It is considered to be a resource hog. You will still be able to start it manually if you need it. You can fix this with HijackThis, 
but you will need to change the setting in RealPlayer itself to keep it from resetting itself.. 
This is the item to fix in HijackThis:

*O4 ‑ HKLM\..\Run: [TkBellExe] "C:\Program Files\Common Files\Real\Update_OB\realsched.exe" ‑osboot *

*PDVDServ.exe* process can be removed to free up resources without compromising system performance. 
PDVDServ.exe is the Remote Control background application for CyberLink's PowerDVD version 5 and above. 
It enables you to use a remote control with your DVD drive if your drive came with one.
Not required if you don't have a remote control, or don't wish to use one. 
Whether or not you need to run this program on startup must be decided by you. 
If you feel that you want this program starting automatically so that you have it available as needed, then do not disable it. 
This program is not required to start automatically as you can start it manually if you need it. 
It is advised that you disable this program so that it does not take up necessary resources. 
Many users have reported this process slows their boot time.
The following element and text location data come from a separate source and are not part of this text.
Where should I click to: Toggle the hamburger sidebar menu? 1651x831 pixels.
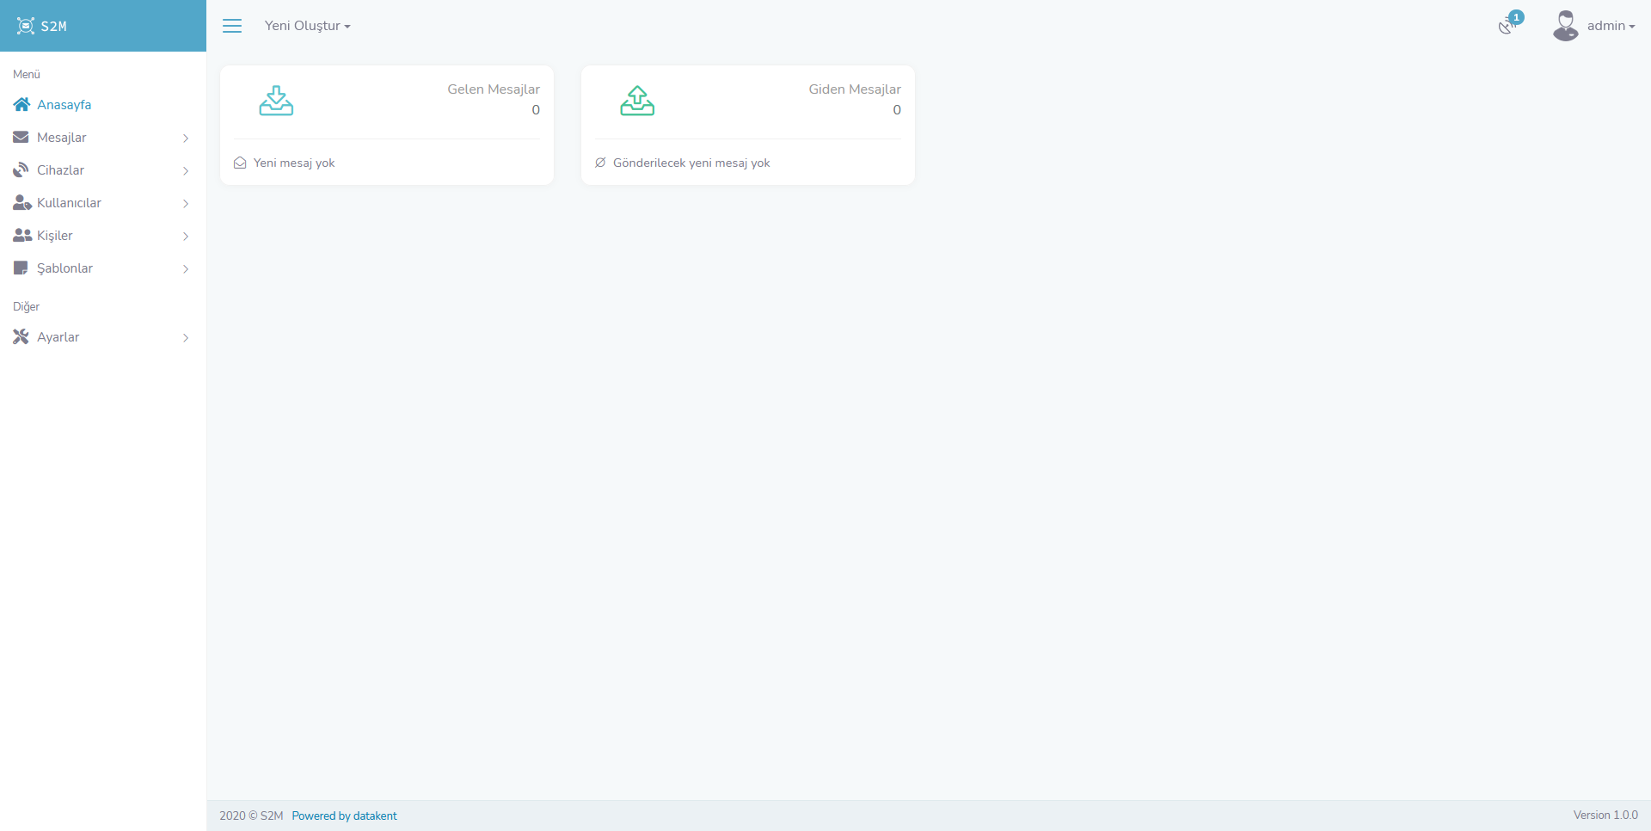tap(232, 26)
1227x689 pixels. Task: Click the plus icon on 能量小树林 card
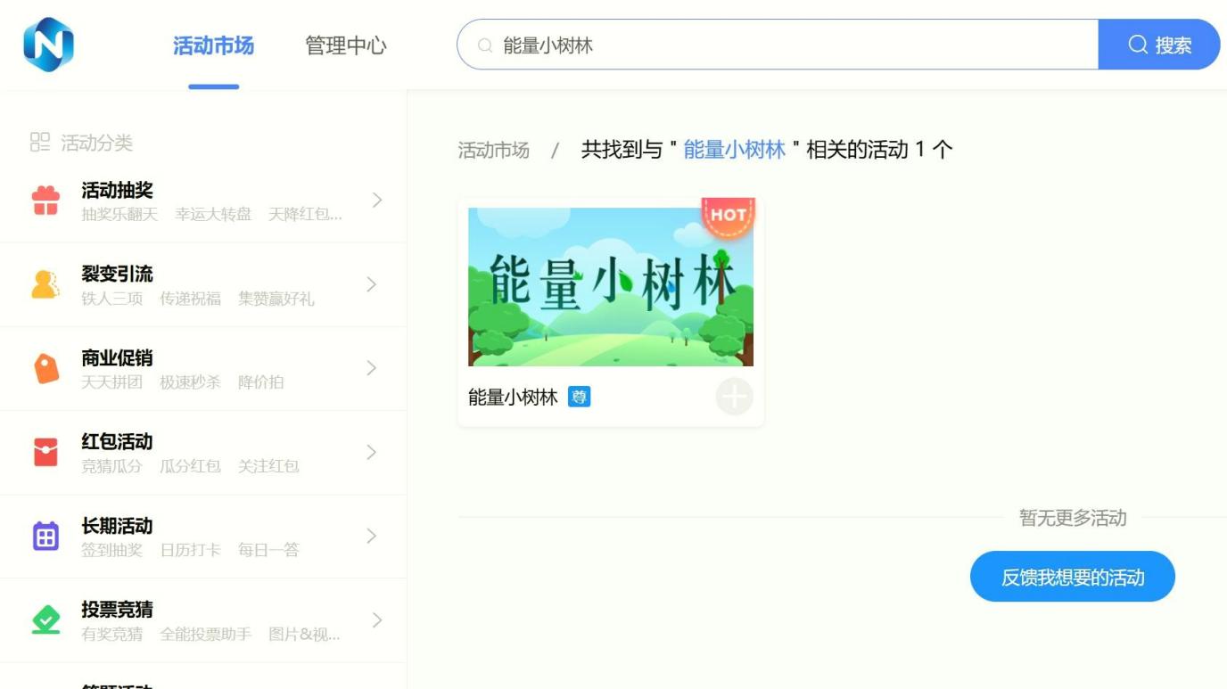point(734,398)
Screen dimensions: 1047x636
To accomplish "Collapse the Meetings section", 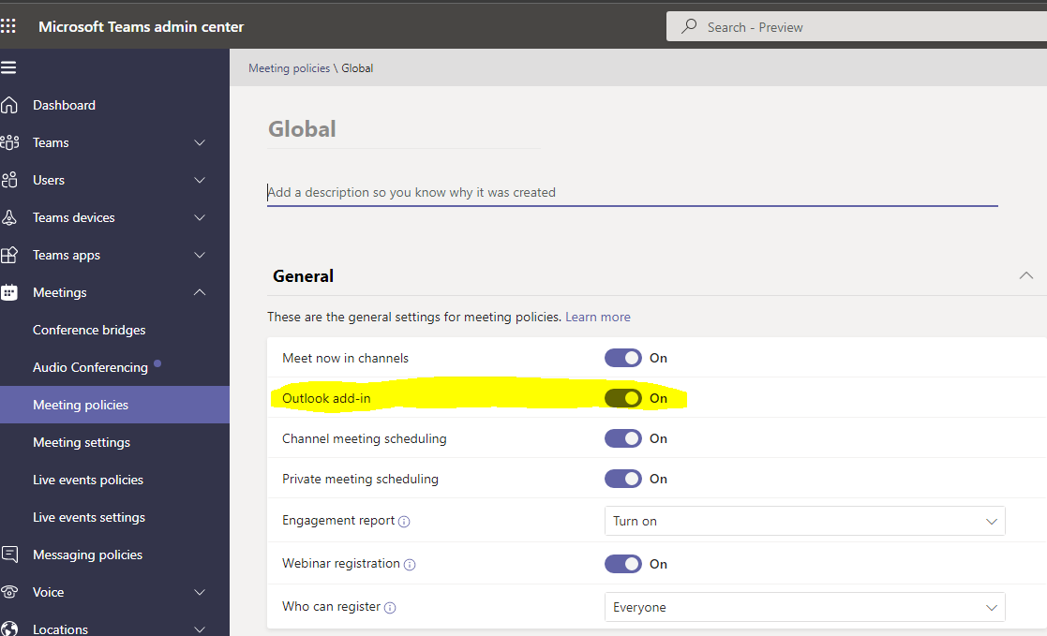I will click(199, 291).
It may be worthwhile to fix it with HijackThis. 
This is the item to fix in HijackThis:

*O4 - HKLM\..\Run: [RemoteControl] "C:\Program Files\CyberLink DVD Solution\PowerDVD\PDVDServ.exe"*

*You could fix this one as well*

*O4 - HKLM\..\Run: [LanguageShortcut] "C:\Program Files\CyberLink\PowerDVD\Language\Language.exe"*

*What is this one, can find no refence to malware, do you know what it is, and do you use it.

O4 - HKCU\..\Run: [Crammer] C:\Documents and Settings\All Users\Documents\Naresh\Vamsi\Vamsi\Mails\Dictionary\Dictionary\Dictionary\D ictionary\Crammer.exe*

*These are Needed*

*O4 - HKLM\..\Run: [Windows Defender] "C:\Program Files\Windows Defender\MSASCui.exe" -hide 
O4 - HKLM\..\Run: [GrooveMonitor] "C:\Program Files\Microsoft Office\Office12\GrooveMonitor.exe" 
O4 - HKLM\..\Run: [!AVG Anti-Spyware] "C:\Program Files\Grisoft\AVG Anti-Spyware 7.5\avgas.exe" /minimized *

*Here is a great tool to control what starts up on your system*

http://www.mlin.net/StartupCPL.shtml

*The good news is your log is now clean, we just need to tidy up and remove Malware from Sytem restore and Backups.* :up:

*Delete this tools,from your desktop as they are not needed now*

*VundoFix
AVZ4en
SDFIX
Safeboot Repair Key
Sysclean
Combofix
Smitfraudfix*

*Now delete there folders*

C:\Documents and Settings\Alien\Desktop\Malware Tools\SmitfraudFix

C:\QooBox

C:\VundoFix Backups

*We need to clean out all the malware in your system restore, 
to make sure there are no infected files found in a restore point. *


Go to Start > All Programs > Accessories > System Tools > System Restore

Select *Create a restore point*, and Ok it.

Next, go to Start > Run and type in *cleanmgr*

Select the *More options* tab

Choose the option to clean up system restore and OK it.

This will remove all restore points except the new one you just created.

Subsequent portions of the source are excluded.